Increíble: un error informático de un milisegundo provocó un caos aéreo y obligó a cancelar más de 2.000 vuelos en Reino Unido

El desperfecto dejó a cientos de miles de pasajeros varados. Una investigación determinó qué ocurrió y descartó una falla humana

Un error informático que ocurrió en apenas un milisegundo fue suficiente para paralizar durante horas parte del tráfico aéreo del Reino Unido y provocar la cancelación de más de 2000 vuelos. Todo ocurrió el 8 de septiembre, pero recién ahora una investigación preliminar permitió establecer qué desencadenó el problema.

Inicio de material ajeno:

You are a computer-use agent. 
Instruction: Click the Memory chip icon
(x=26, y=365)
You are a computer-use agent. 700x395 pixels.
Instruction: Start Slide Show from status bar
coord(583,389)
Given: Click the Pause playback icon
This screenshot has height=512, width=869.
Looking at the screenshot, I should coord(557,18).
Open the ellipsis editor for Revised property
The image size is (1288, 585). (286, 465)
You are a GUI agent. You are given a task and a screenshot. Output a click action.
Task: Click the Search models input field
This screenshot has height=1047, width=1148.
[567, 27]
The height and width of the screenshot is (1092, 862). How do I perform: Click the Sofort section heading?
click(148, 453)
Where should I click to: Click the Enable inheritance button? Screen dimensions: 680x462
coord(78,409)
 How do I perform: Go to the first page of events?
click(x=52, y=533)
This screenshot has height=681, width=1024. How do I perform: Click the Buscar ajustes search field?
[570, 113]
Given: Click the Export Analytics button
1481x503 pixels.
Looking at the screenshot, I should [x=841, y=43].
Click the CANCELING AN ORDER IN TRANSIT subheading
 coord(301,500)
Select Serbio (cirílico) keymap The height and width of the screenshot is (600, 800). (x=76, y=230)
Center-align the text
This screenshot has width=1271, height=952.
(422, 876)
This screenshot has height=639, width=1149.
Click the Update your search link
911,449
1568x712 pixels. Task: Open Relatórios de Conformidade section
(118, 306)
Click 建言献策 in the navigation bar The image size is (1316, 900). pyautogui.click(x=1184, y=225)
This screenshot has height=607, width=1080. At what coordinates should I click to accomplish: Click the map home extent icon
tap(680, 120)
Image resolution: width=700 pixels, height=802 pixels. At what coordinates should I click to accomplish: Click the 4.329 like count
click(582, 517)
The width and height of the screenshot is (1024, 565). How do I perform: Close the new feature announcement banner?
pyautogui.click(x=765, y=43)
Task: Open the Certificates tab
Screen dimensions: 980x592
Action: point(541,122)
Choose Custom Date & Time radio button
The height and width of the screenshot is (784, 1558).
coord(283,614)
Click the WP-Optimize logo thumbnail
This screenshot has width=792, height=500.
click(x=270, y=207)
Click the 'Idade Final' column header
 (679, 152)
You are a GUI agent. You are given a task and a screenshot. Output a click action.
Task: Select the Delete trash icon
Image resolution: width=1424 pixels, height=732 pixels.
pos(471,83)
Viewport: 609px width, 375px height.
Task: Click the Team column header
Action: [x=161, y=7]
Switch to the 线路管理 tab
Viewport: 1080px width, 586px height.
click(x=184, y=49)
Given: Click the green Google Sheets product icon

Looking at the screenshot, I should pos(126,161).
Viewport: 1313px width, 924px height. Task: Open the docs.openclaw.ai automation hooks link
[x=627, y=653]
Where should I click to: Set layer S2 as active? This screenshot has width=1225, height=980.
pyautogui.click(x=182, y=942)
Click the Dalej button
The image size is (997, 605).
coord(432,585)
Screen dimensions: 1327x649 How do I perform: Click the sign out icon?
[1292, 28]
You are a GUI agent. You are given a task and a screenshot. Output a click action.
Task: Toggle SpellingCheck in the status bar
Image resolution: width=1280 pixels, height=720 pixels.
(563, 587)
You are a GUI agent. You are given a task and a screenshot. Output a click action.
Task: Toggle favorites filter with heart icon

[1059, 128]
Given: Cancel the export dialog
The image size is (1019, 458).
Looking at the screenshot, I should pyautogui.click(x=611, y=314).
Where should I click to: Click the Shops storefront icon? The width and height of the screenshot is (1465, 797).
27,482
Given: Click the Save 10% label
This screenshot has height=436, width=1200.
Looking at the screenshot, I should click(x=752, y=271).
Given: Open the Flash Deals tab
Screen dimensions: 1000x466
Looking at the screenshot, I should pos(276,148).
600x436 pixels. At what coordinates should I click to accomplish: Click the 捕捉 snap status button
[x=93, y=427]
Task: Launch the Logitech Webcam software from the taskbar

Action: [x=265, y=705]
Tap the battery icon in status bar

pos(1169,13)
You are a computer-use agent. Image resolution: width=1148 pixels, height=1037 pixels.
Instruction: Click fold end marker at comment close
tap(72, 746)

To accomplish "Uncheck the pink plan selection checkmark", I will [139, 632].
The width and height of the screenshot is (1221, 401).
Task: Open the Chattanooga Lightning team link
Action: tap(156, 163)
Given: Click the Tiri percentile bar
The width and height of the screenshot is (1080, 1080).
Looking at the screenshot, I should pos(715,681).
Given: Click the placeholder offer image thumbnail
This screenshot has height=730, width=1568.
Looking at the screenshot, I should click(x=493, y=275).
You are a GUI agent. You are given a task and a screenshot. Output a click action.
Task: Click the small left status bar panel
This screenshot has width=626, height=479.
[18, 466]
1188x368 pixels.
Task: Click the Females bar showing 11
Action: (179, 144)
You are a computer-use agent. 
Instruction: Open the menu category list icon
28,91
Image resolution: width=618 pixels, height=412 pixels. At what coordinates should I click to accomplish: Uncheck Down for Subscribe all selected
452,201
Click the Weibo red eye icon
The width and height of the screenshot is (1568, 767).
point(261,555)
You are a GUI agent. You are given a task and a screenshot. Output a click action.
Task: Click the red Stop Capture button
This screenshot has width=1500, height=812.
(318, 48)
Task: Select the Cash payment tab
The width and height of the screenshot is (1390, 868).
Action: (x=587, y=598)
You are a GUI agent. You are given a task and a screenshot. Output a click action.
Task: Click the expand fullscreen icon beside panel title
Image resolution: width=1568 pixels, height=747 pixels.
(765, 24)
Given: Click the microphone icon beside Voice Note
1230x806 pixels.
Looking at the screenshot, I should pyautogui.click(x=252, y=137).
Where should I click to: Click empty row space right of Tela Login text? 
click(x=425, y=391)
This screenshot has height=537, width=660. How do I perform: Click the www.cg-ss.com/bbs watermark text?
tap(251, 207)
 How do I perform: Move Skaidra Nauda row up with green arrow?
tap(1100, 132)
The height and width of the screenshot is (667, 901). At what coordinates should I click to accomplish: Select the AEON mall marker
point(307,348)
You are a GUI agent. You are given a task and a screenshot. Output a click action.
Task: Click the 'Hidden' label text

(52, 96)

El informe fue elaborado por NATS, la compañía encargada de gestionar el tránsito aéreo británico. La falla afectó al National Airspace System (NAS), un sistema clave que procesa información de los vuelos y asigna códigos que permiten a los controladores identificar cada avión en los radares.

La secuencia que desató el caos fue extraordinariamente breve. Mientras el software procesaba una solicitud para asignar uno de esos códigos, recibió otro pedido de mayor prioridad. El primer proceso quedó momentáneamente en pausa y, cuando intentó retomarlo, un defecto en el programa hizo que los datos quedaran trastocados.

Todo ocurrió dentro de una ventana de aproximadamente un milisegundo. De acuerdo con la investigación, si la segunda solicitud hubiese llegado apenas un milisegundo antes o después, el procedimiento habría continuado con normalidad.

El sistema del centro de control de Londres perdió durante unos 45 segundos su conexión con la plataforma nacional. En un principio pareció recuperarse, pero horas después empezaron a repetirse las interrupciones.

A medida que el problema se agravó, los controladores perdieron acceso a algunas funciones automáticas y debieron realizar tareas de manera manual. Para garantizar la seguridad, NATS decidió restringir el número de aviones que podían circular por el espacio aéreo británico.

Los técnicos tuvieron que reiniciar el sistema y volver a cargar la información de los vuelos. La interrupción se extendió durante unas seis horas y sus consecuencias continuaron mucho después de que la plataforma volviera a funcionar.

Más de 2000 vuelos hacia y desde el Reino Unido fueron cancelados y cientos de miles de pasajeros resultaron afectados. Los inconvenientes alcanzaron a algunos de los principales aeropuertos del país, entre ellos Heathrow, Gatwick, Luton y Glasgow.

NATS aseguró que, pese a la magnitud del problema, la seguridad de los aviones no estuvo comprometida y los controladores mantuvieron en todo momento las distancias necesarias entre las aeronaves.

El informe también permitió despejar algunas de las hipótesis que habían circulado después del incidente. La empresa determinó que el episodio no fue provocado por un error de los operadores civiles o militares y tampoco encontró indicios de un ciberataque.

El episodio también abrió una investigación independiente. La secretaria de Transporte británica, Heidi Alexander, pidió a la Autoridad de Aviación Civil que revise las conclusiones de NATS y analice la capacidad de sus sistemas para responder ante futuras fallas.

El dato central del informe, sin embargo, expuso la fragilidad detrás de una infraestructura utilizada a diario por miles de aviones: una falla que necesitó apenas una milésima de segundo para producirse alteró durante días los viajes de cientos de miles de personas.